Va. County OKs Illegal Immigrant Crackdown

About 500 people chant 'Si se puede,' which means 'Yes we can' in Spanish, outside the building where the Prince William Board of County Supervisors are meeting to consider a new measure that would crack down on illegal immigrants October 16, 2007 in Manassas, Virginia. The board will vote on wheather or not to grant local law enforcement officers the ability to check peoples' immigration status. They will also consider cutting county services to anyone who is unable to provide legal documentation.
Getty Images/Chip Somodevilla
After 12 hours of meeting and hearing emotional testimony, Prince William County supervisors voted to move forward with their contentious measure to deny services to illegal immigrants.

They postponed the matter of how to secure long-term funding for the plan, which includes allowing police to check the residency status of anyone arrested in the county and improve cooperation with federal immigration authorities.

More than 1,200 people packed the county government complex in Woodbridge and the streets outside last night - and about 400 signed up to address the supervisors during the public comment period.

As the meeting began, supporters and opponents of the measures scuffled in the street before police separated them.

Supervisors were supposed to vote on the restrictions two weeks ago, but put off the vote while they studied the county's budget situation.

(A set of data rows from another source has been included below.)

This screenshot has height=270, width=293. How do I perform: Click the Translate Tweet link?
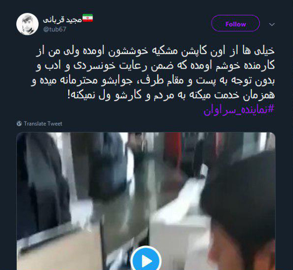43,124
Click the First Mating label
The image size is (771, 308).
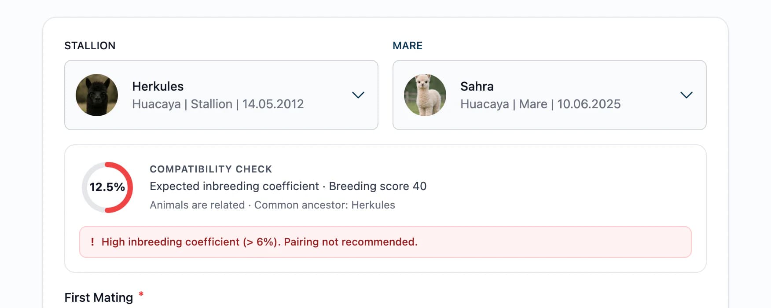coord(99,298)
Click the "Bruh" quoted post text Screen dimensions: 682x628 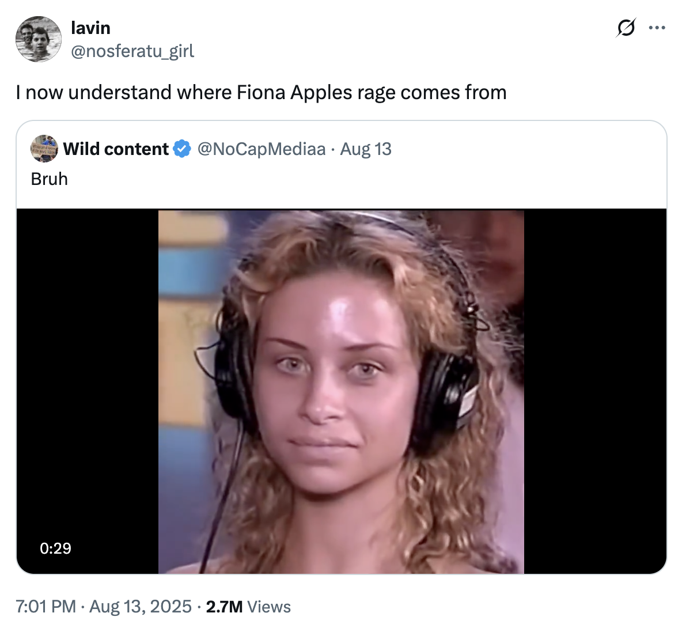tap(50, 179)
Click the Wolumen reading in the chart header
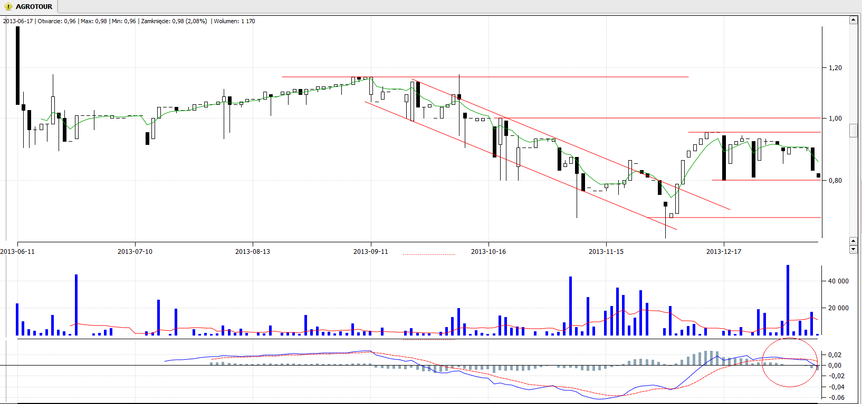Screen dimensions: 862x404 pos(234,22)
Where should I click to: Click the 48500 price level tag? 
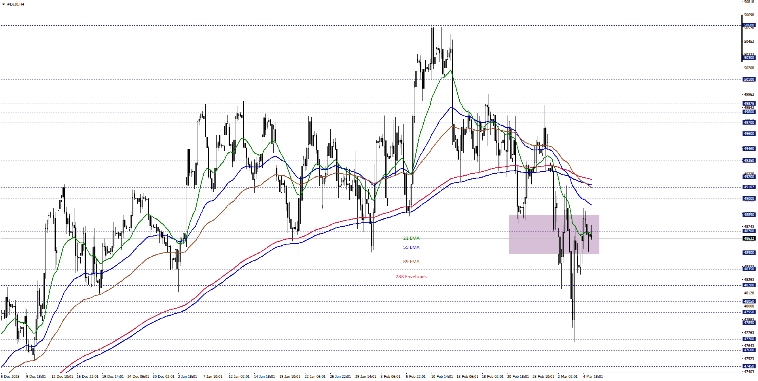point(749,253)
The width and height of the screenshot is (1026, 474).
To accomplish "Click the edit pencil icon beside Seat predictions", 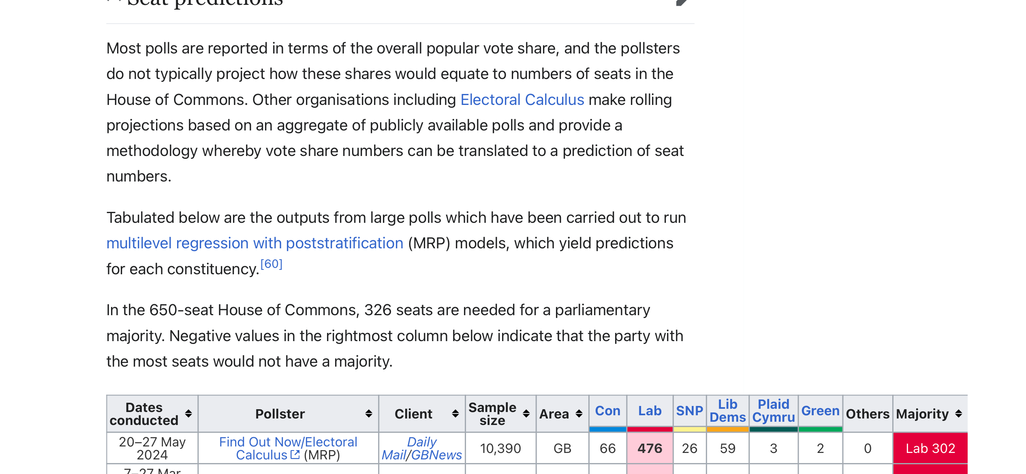I will (x=682, y=2).
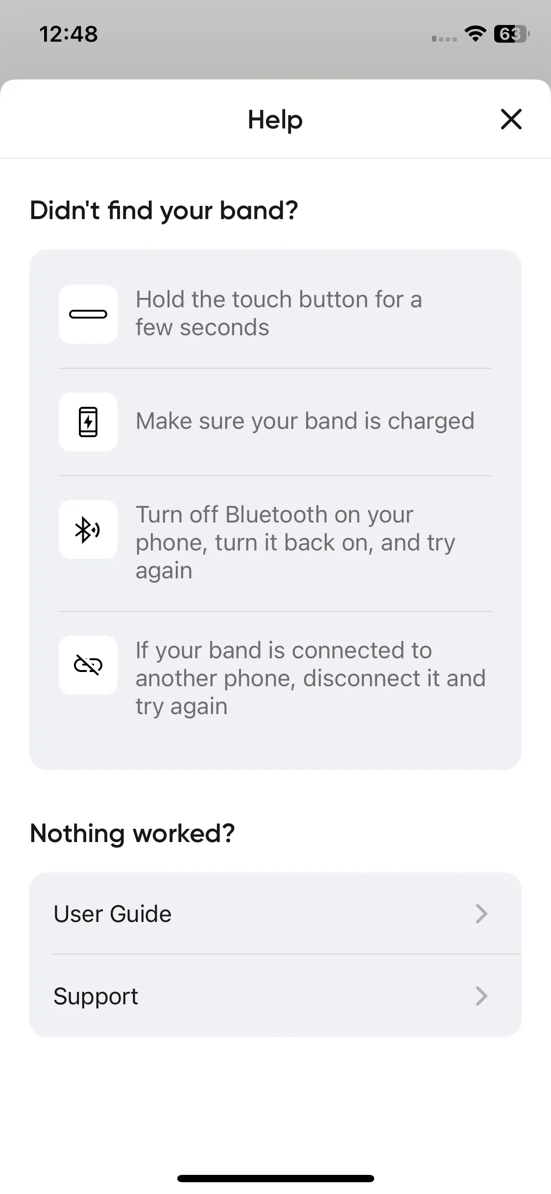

The anti-illegal immigration resolution was first proposed in June, CBS affiliate WUSA-TV reports.

It calls for cuts to certain county services and prohibits undocumented residents from getting business licenses. The resolution also expands police authority allowing officers to ask people about their legal status.

Immigration supporters are concerned about the consequences of the police action and what will happen if people do not call police for help or to report a crime, WUSA reports.

The tension in Woodbridge came as officials in Virginia's Fairfax County and Richmond also turned their attention to illegal immigration yesterday, the Washington Post reported. Fairfax's county executive said he would begin studying which services might be restricted to illegal immigrants, and in Richmond, officials rejected a proposal to build a 1,000-bed detention center where illegal immigrants could be temporarily held for deportation, the Post reported.

Instead, the Virginia Crime Commission's immigration task force approved a proposal to give more money to local governments to house arrested illegal immigrants and to expand or build jails, the Post reported.

But the real drama was in Prince William, and it wasn't confined to the street. For hours yesterday afternoon and deep into the night, the podium belonged to residents, highlighting how visceral the issue has become. The list of speakers grew longer after the workday ended, as scores of Hispanic immigrants arrived to urge the supervisors to vote no, many speaking through translators, the Post reported. Children of immigrants, standing on stools, asked board members not to hurt their parents, according to the paper.

Others pointed out that illegal immigrants are breaking the law, the Post reports. "Where do you get off demanding services, rights and mandatory citizenship?" said Manassas resident Robert Stephens, addressing the large crowd of Hispanic residents, reported the Post. "Who invited you? You cry for your rights? You have none."

Police officials emphasize that they would not be conducting immigration sweeps or setting up checkpoints, as some have feared, and that it would take months to put the measures into practice. More than 500 county police officers would need to be trained in the nuances of federal immigration law. Yesterday's vote also approved the creation of a seven-officer Criminal Alien Unit that would work directly with federal immigration agents, the Post reported.

Legal experts say the county policies are untested in court. A group of 22 plaintiffs has filed a lawsuit against the county and its top officials in federal court seeking to block the measures, claiming that they violate equal protection laws and that immigration enforcement is a federal concern, the Post reported.